Many ligands at α2-adrenoceptors are substituted imidazoles. Non-adrenergic imidazole binding sites exist in some tissues, including the brain: the imidazoline receptors. I1 imidazoline receptors are found in the medulla and are involved in the regulation of arterial pressure. This may explain the hypotension and bradycardia which may accompany administration of α2-adrenoceptor agonists.

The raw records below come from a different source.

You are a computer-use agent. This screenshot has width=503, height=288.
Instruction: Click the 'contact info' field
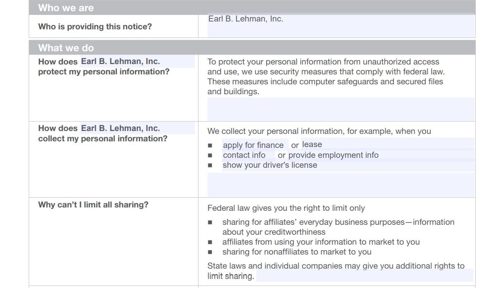248,155
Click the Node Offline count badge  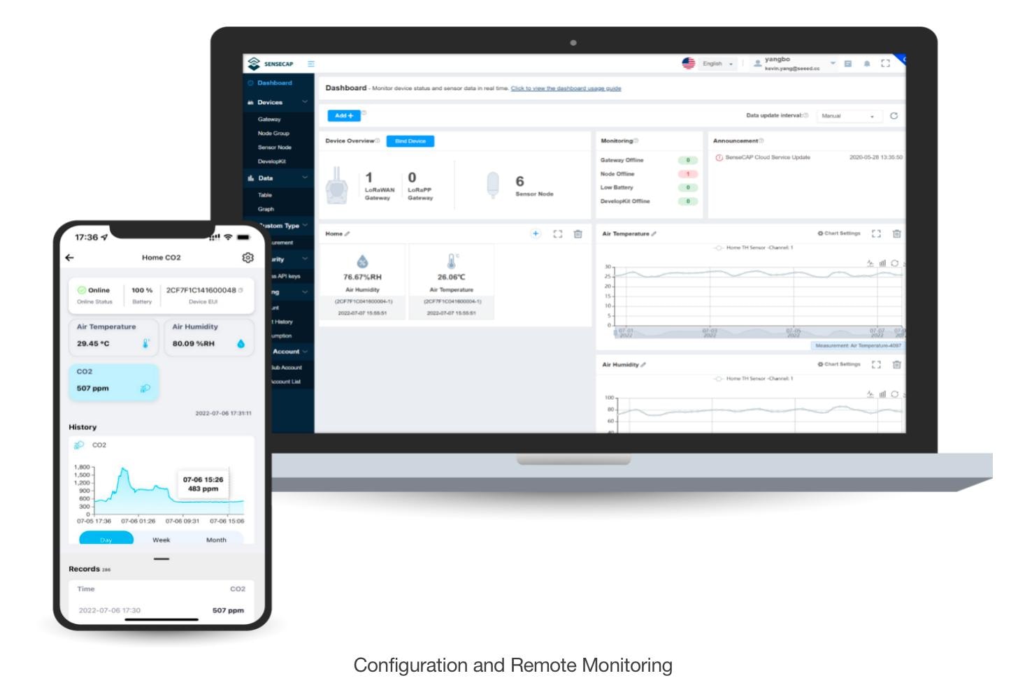[x=687, y=173]
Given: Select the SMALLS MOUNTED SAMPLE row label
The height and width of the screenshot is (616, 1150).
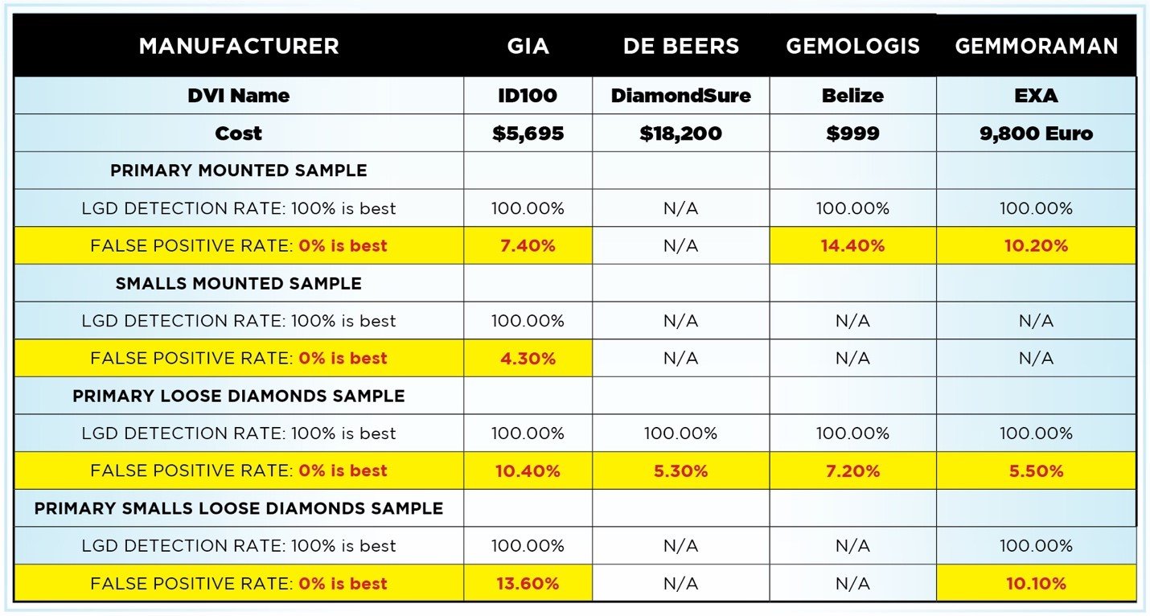Looking at the screenshot, I should [x=239, y=283].
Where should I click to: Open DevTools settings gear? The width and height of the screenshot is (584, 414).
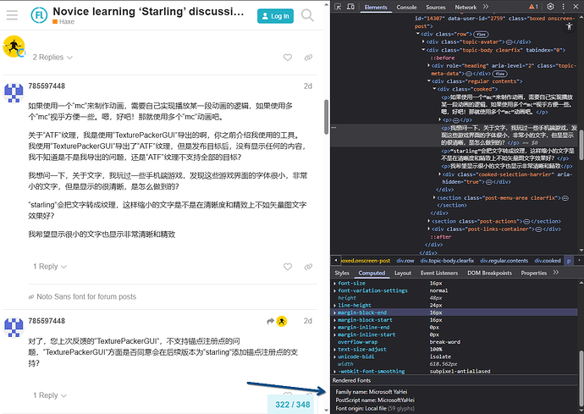551,7
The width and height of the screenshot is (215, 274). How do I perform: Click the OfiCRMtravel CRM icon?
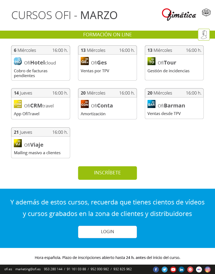click(x=18, y=104)
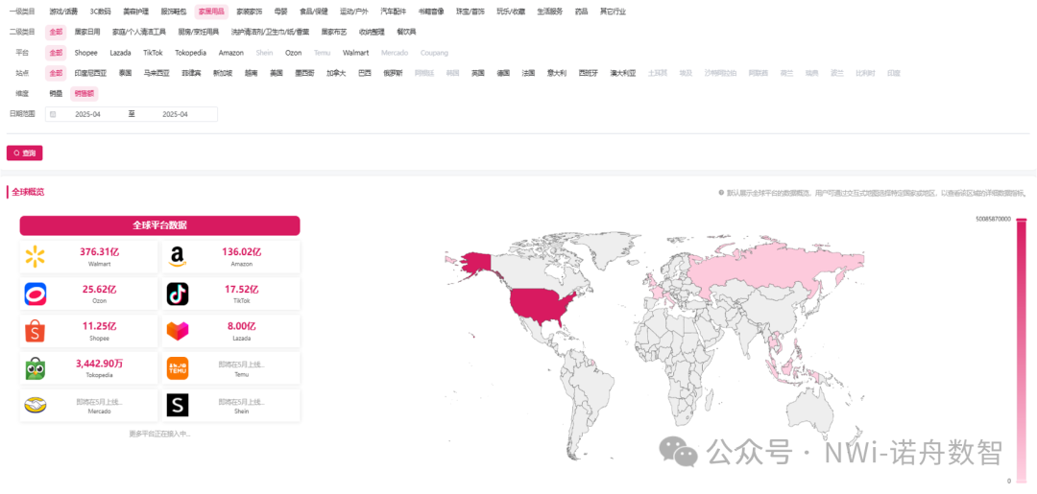Click the 全球平台数据 header button
This screenshot has width=1037, height=494.
click(x=159, y=225)
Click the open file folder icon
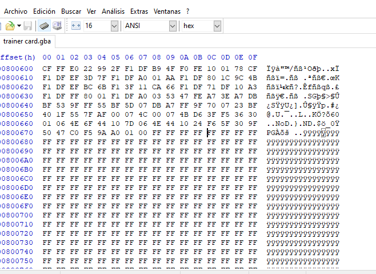Viewport: 376px width, 274px height. pyautogui.click(x=10, y=26)
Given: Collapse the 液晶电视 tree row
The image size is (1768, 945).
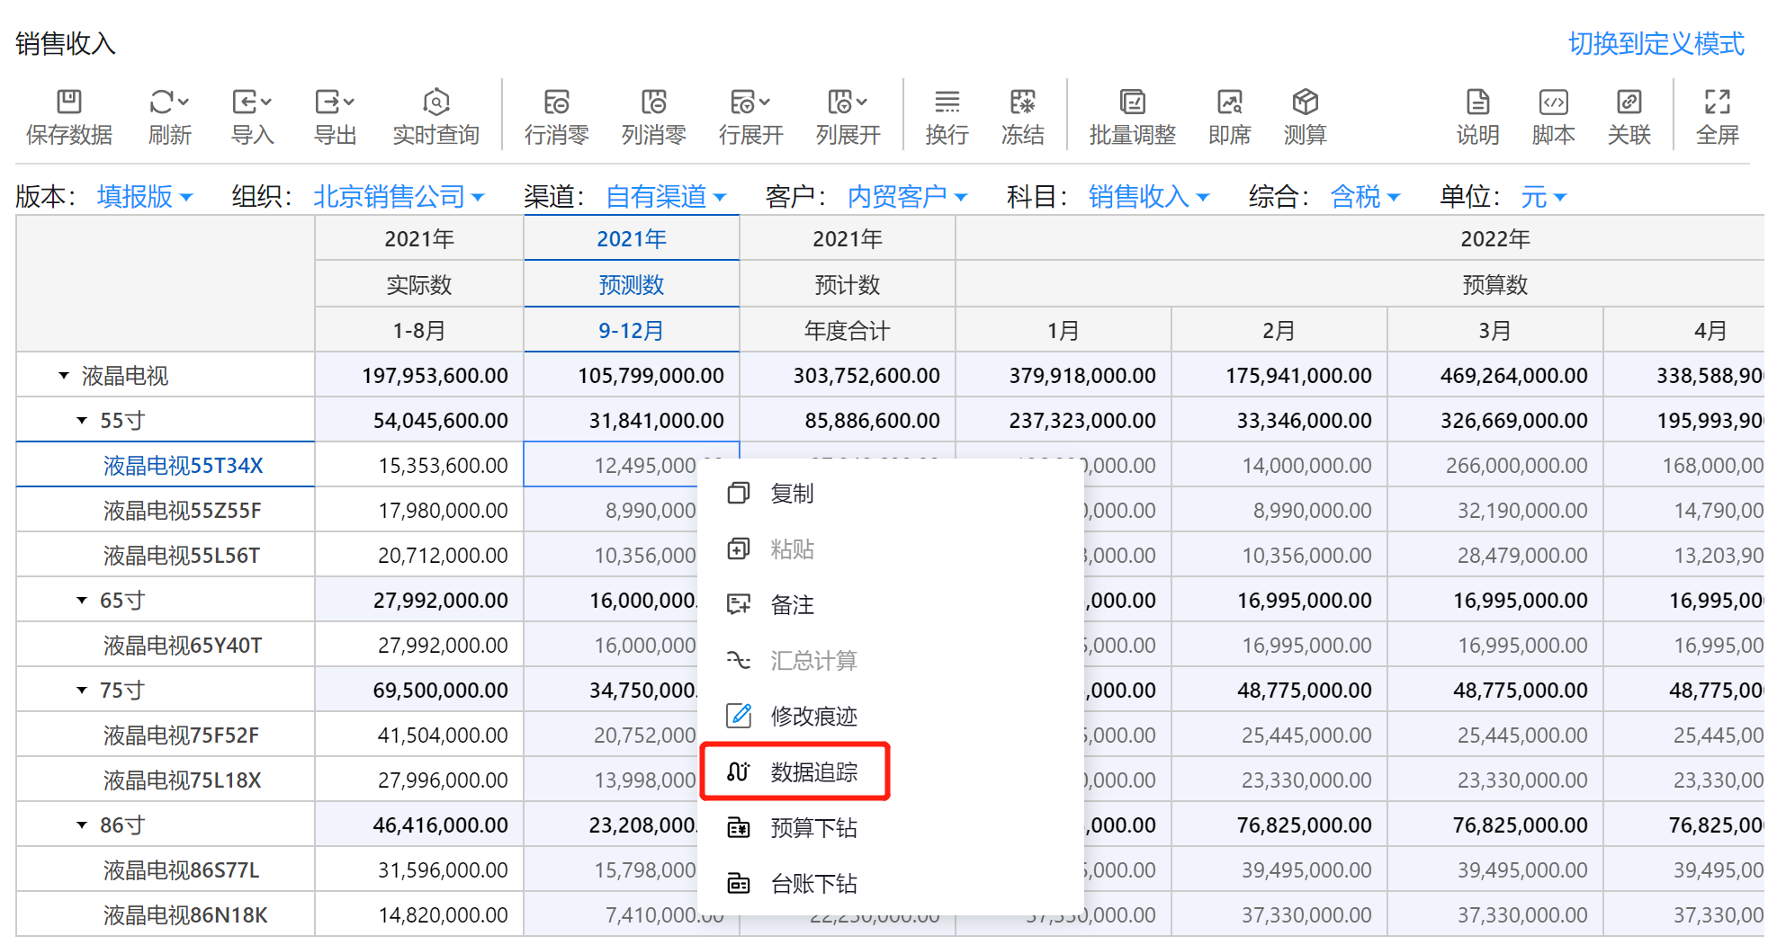Looking at the screenshot, I should 64,376.
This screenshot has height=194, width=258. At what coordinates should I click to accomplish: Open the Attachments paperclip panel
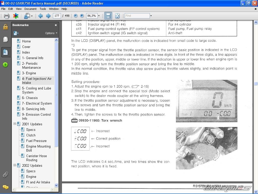click(6, 175)
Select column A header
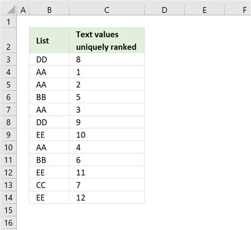The width and height of the screenshot is (251, 230). (23, 10)
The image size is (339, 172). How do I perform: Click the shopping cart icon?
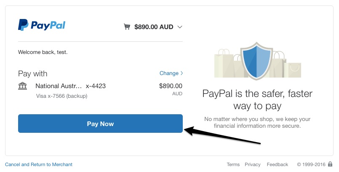[127, 27]
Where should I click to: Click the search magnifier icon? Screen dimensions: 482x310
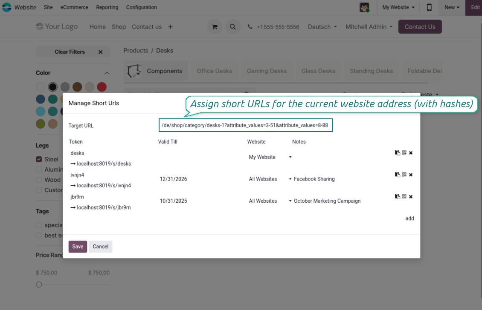click(232, 27)
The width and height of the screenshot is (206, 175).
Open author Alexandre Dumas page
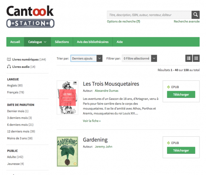pyautogui.click(x=106, y=91)
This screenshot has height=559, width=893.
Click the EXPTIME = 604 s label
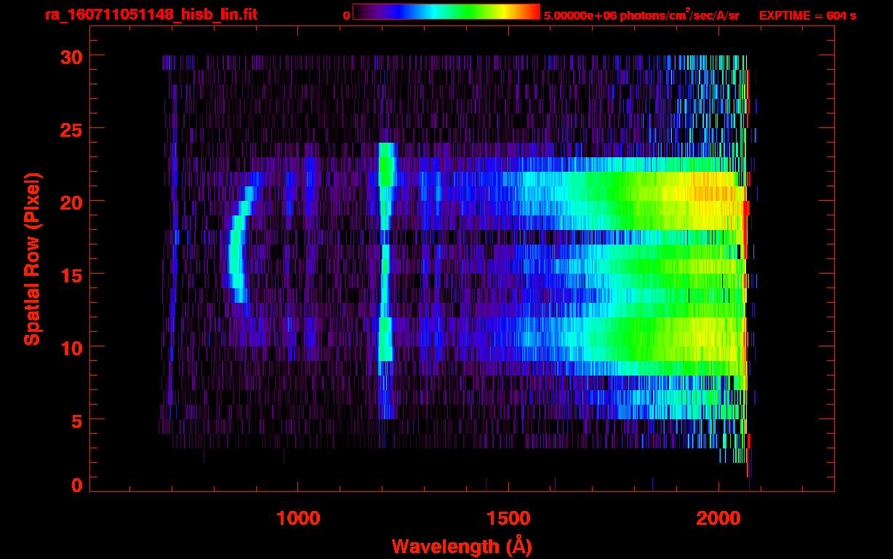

Similarly, the I2 imidazoline receptor may interact with opioid receptors and may contribute to the analgesic effect of α2-adrenoceptor agonists.

Clonidine

Clonidine is an imidazoline compound and a selective α2-adrenoceptor agonist with an α21 ratio of 200:1. Clonidine has proved effective in the treatment of patients with severe hypertension but it is recognized that abrupt discontinuation of therapy can result in rebound hypertension. Clonidine is lipid-soluble and is absorbed rapidly and almost completely after oral administration, with peak plasma concentrations occurring in 60–90 min. It may be administered transdermally and is also available as a solution for intravenous, intramuscular, epidural and intrathecal use. The elimination half-life is 9–13 h and this is prolonged in renal failure. Fifty percent of an administered dose is excreted unchanged by the kidneys and 50% is metabolized in the liver to inactive metabolites.

Systemic Effects

Dexmedetomidine

Dexmedetomidine is a selective α2-adrenoceptor agonist (1600:1, α2: α1) with eight times more affinity for α2-adrenoceptors than clonidine. It has similar sedative, analgesic and anxiolytic properties to clonidine but has a more rapid elimination half-life (2 h). The reduction in α1-activity also results in a MAC-sparing effect of up to 90%. Like clonidine, it is metabolized in the liver with > 90% excreted in the urine. The side-effect profile is also similar to that of clonidine, with hypotension and bradycardia the most frequent problems. Dexmedetomidine has recently been approved for use in the UK for sedation in the ICU, although it is also being used off-licence for procedural sedation, e.g. awake craniotomy.